Coming off the release of the staggeringly ambitious "Nautical Sabbatical," River City Extension could have played it relatively safe with their follow up, settling comfortably into their collective Guthrie-meets-Crash stage persona and coasted purely on the momentum of their ever-building regional popularity.
Of course, anyone who's ever met the band -- mercurial frontman Joe Michelini in particular -- knows there's no chance this project would ever opt for the path already beaten.
On "The Unmistakable Man,'' River City ventures even further into the malestrom of post punk, post-indie firebranding, navigating the listener through dense, complex soundscapes and galvanizing lean, lanky protest rock into anti-establishment screeds that owe more to the Raincoats than the Ramones.
The standout here for me is still the title track: a guttural, multi-instrumental melee; a frenzied free-for-all of glorious rock discord that will deservedly catapult this band toward national recognition.
Of course, "The Unmistakeable Man'' begs the question of whether River City Extension's frenetic aesthetic can keep step in a nose-to-nose setting. Check out the official "Unmistakable Man"" record release show May 7 at Asbury Lanes and make that call for yourself.
A broad and sweeping collection of heart strong and beer-soaked folk ballad rally cries, "The Unmistakable Man" finds River City Extension poised to catapult themselves from regional notoriety into national spotlight.
Musically, the Toms River-based outfit explores influences beyond the hip, folk-pop archetype of recent years. The band creates full, lush musical landscapes with taste beyond their years. There are moments of mariachi danceability, zydeco jubilation and vibrant Celtic folk storytelling delivered with punk rock gusto. "The Unmistakable Man" marks a band capable of refinement and restraint as well as reckless abandon.
Singer, songwriter and de facto bandleader Joe Michelini conveys both the deeply personal and universal equally well in whispers and shrieks. Although he would likely shy away from the comparison, not since Springsteen's "The Wild, The Innocent and The E Street Shuffle" has a New Jersey songwriter written such a thrilling testimonial to youthful idealism-- victorious, romantic and majestic.
"The Unmistakable Man" is not only a phenomenal achievement for a young and fiercely creative band; it is also a watershed release for the burgeoning indie rock scene that bore them. The band has drawn a line in the sand at the Jersey Shore and single-handedly lent new legitimacy to the tightly knit collective of artists who call the area home. While recent trends in music have turned the microscope on places like Brooklyn, New York, River City Extension may well bring the focus back to the fertile musical stomping grounds of New Jersey.
KEY TRACKS: "Our New Intelligence," "Today I Feel Like I'm Evolving"

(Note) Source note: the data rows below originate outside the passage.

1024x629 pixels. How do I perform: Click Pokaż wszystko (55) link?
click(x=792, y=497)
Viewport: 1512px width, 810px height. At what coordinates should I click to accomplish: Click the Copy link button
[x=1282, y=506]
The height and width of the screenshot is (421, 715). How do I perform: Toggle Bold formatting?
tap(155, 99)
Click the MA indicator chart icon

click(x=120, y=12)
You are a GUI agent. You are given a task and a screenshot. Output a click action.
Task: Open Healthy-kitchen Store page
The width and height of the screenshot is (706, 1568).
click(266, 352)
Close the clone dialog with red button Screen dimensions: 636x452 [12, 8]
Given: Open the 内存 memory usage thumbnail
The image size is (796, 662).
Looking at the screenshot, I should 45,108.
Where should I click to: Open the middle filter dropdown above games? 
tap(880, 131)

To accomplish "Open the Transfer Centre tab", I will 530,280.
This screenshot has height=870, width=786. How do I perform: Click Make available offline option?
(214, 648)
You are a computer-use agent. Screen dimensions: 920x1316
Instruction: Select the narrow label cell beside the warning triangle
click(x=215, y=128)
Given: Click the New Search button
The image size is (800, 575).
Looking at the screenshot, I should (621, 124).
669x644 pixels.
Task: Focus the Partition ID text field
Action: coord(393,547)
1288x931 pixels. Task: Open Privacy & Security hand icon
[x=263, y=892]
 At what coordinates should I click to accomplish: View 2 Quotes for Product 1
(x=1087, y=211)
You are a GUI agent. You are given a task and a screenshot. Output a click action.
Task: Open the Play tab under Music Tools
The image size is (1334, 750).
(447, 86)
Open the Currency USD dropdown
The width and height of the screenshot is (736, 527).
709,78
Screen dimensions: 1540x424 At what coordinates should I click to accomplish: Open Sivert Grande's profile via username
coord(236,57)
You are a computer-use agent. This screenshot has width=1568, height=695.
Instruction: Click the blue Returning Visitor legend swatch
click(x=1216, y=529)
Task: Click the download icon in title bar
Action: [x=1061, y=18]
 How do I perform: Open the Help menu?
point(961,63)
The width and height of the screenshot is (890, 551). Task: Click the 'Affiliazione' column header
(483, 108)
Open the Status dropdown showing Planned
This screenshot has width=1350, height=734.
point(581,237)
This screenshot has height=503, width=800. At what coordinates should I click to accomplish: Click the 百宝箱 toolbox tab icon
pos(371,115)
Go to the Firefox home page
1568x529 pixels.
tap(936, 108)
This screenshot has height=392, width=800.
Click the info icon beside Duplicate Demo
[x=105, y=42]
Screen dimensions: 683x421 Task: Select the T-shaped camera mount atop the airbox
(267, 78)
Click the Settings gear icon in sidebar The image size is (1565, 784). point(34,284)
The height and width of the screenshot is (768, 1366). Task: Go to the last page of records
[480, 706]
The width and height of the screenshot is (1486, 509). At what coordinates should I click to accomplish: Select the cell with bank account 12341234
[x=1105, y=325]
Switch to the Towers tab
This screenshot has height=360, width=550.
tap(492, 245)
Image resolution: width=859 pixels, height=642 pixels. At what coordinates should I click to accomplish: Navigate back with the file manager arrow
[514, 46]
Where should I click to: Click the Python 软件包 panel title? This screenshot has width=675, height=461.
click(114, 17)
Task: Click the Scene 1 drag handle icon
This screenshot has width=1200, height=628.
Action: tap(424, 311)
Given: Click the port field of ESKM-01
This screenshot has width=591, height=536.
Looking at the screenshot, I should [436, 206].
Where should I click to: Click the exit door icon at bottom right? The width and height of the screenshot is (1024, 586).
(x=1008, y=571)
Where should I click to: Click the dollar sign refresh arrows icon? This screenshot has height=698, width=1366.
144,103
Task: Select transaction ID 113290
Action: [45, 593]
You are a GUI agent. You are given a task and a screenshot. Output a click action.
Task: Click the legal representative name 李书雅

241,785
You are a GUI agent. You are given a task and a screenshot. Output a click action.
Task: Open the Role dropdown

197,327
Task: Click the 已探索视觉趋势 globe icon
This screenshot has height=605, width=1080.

River City Extension's second full-length album channels the raw, roaring energy of its first effort, ""Nautical Sabbatical'' into a cleaner, more complex and more polished sound. And while I love the rough-around-the-edges River City, this grown-up, cohesive record won me over.
The album is more sober and lyrics-centric than Nautical, with plenty of pensive reflections on life and God and a 20-something's angst over getting older. But the band settles back admirably into the gentler pace, which lets the diverse musical talents and songwriting abilities of the eight-member group shine.
But never fear: There are tracks here that are just waiting to be screamed from stage. "South for the Winter'' starts mellow, just lead-man Joe Michelini's gentle rasp against soft acoustic strumming. But a few jolts of feedback foreshadow the raucous blast of guitars, drums and roaring vocals that soon takes over.
Horns appear often, to best effect on the mariachi-like "Mexico'' and the bouncy "Letters to Lainie,'' where wah-wah trumpets lend some levity.
But I was starting to worry, by the album's three-quarter mark, if the band decided to toss the banjo from its giant pile of instruments. Fortunately, the twangy strings surface halfway through the eleventh song, "Today, I Feel Like I'm Evolving,'' and stick around.
The plaintive closing track, "Waiting in the Airport,'' has a lilting, stick-in-your-head melody and lyrics that echo the feel of the album, and, I can't help but think, the band's current mindset: We're stepping, a little uncertainly, into a hell of an exciting new world. And you're going to want a ticket on this flight.